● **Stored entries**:
Content starts

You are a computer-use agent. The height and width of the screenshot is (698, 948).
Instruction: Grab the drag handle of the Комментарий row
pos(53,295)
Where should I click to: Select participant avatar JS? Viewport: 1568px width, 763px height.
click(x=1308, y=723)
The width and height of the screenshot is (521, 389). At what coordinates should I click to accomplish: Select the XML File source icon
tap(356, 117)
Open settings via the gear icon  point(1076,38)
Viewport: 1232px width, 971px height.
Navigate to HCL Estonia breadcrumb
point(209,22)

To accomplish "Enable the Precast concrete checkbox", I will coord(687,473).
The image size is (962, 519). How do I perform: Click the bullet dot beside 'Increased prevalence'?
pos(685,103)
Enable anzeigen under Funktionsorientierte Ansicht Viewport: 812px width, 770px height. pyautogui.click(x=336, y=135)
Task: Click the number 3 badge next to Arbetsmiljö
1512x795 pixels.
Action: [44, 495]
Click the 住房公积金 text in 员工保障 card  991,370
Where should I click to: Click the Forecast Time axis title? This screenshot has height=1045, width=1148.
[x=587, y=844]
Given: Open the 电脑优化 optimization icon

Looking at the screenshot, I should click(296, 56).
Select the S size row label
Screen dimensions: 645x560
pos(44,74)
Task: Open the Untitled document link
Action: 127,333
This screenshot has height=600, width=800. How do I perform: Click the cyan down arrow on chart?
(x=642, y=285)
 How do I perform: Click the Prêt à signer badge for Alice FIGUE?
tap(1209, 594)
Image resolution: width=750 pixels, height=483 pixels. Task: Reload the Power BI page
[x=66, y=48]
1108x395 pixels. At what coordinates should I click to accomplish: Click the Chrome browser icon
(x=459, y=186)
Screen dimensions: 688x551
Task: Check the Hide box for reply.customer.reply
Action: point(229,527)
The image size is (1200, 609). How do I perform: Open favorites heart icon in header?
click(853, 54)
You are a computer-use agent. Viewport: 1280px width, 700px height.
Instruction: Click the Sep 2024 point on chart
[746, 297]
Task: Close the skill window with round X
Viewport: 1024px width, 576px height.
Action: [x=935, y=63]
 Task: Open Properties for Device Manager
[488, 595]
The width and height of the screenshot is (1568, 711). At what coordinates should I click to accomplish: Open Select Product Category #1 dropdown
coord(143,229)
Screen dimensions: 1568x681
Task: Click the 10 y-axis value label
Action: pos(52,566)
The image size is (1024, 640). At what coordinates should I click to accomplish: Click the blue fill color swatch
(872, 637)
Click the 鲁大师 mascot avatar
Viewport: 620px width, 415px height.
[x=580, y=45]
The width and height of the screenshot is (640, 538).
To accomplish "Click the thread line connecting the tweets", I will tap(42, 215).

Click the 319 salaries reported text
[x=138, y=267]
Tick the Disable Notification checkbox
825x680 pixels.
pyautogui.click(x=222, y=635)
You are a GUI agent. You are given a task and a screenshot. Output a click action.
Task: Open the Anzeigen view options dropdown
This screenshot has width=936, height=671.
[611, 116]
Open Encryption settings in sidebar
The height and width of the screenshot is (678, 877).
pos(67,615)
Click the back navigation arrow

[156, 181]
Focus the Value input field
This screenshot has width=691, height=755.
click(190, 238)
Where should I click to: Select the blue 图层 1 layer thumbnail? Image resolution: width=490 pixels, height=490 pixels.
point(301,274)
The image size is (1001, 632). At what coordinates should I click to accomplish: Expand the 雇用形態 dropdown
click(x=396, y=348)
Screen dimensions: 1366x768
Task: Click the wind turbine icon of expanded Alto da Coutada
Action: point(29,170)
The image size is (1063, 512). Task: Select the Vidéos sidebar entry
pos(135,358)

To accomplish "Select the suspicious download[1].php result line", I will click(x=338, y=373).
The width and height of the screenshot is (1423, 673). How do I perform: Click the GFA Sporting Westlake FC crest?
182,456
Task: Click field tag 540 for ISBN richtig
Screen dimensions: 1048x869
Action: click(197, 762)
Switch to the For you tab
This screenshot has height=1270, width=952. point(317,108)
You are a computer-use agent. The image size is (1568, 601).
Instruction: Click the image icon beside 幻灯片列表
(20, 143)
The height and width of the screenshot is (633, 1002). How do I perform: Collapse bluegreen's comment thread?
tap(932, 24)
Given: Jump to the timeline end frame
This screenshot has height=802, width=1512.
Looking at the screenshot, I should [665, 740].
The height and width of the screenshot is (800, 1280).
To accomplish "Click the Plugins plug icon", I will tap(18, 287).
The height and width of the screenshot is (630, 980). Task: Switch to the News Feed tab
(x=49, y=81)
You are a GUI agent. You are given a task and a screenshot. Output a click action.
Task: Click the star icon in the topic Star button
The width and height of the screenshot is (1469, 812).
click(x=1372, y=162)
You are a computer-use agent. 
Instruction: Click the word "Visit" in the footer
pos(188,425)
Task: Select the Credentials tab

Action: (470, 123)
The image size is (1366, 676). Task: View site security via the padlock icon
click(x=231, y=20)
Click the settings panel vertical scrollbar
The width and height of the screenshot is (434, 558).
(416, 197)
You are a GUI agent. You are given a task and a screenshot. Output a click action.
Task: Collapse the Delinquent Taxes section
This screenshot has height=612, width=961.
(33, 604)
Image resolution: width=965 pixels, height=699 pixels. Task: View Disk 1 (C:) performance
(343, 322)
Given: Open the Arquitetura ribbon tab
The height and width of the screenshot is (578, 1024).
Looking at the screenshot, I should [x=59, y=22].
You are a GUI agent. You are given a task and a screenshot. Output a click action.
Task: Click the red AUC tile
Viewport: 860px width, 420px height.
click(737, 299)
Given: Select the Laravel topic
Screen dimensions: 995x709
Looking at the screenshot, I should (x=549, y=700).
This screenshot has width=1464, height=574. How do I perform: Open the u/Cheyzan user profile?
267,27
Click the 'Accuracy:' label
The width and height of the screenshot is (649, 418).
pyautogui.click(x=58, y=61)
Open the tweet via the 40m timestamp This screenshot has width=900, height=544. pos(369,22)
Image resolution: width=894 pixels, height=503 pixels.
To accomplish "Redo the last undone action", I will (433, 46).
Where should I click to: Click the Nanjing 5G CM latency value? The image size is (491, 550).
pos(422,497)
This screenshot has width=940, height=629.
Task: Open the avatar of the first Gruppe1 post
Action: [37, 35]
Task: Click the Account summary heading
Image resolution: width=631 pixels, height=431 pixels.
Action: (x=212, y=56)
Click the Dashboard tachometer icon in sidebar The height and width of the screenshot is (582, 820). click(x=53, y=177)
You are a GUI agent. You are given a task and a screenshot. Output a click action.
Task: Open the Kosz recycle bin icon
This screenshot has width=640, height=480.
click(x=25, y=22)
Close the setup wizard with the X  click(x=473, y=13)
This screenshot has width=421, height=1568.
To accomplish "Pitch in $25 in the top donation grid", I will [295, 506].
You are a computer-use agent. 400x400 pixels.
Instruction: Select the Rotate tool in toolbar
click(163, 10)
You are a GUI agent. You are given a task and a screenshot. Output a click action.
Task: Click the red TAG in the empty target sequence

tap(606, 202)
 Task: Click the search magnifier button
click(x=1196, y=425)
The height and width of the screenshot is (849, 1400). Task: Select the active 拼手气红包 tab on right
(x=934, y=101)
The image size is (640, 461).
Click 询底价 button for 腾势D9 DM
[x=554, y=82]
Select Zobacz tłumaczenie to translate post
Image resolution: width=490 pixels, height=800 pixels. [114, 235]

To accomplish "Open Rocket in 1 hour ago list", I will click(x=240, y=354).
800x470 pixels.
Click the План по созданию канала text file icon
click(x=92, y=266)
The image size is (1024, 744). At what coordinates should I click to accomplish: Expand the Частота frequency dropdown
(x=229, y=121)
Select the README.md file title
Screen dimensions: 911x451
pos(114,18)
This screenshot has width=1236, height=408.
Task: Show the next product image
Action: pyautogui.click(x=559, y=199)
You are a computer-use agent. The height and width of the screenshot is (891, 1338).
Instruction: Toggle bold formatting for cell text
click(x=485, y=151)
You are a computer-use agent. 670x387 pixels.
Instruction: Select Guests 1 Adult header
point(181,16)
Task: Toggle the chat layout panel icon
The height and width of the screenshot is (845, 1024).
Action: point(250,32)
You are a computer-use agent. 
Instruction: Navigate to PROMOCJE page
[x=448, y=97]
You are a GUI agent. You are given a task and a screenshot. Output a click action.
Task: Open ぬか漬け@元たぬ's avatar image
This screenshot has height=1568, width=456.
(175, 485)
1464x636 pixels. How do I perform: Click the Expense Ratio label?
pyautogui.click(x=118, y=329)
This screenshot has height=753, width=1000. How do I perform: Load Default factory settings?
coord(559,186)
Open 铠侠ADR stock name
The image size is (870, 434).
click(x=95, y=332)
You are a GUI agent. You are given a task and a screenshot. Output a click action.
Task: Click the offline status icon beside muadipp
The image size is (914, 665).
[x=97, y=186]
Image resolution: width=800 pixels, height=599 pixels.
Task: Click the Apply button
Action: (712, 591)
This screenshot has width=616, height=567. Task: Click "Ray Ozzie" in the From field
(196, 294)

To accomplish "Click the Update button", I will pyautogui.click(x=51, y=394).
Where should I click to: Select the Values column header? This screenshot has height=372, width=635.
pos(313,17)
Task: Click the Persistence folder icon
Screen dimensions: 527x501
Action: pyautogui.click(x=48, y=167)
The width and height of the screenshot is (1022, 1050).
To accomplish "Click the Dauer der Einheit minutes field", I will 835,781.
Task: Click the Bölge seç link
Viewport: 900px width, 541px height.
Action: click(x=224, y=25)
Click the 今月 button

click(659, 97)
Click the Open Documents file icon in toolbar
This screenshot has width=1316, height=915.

Content ends

● **Exercise**: Copy out each line of the data in which the word "computer" appears.

● **Response box**:
You are a computer-use agent. The height and width of the screenshot is (698, 948).
You are a computer-use agent. Viewport: 1280px width, 700px height.
You are a computer-use agent. The image size is (1568, 601).
You are a computer-use agent. 
You are a computer-use agent. 400x400 pixels.
You are a computer-use agent. The height and width of the screenshot is (891, 1338).
You are a computer-use agent. 670x387 pixels.
You are a computer-use agent. 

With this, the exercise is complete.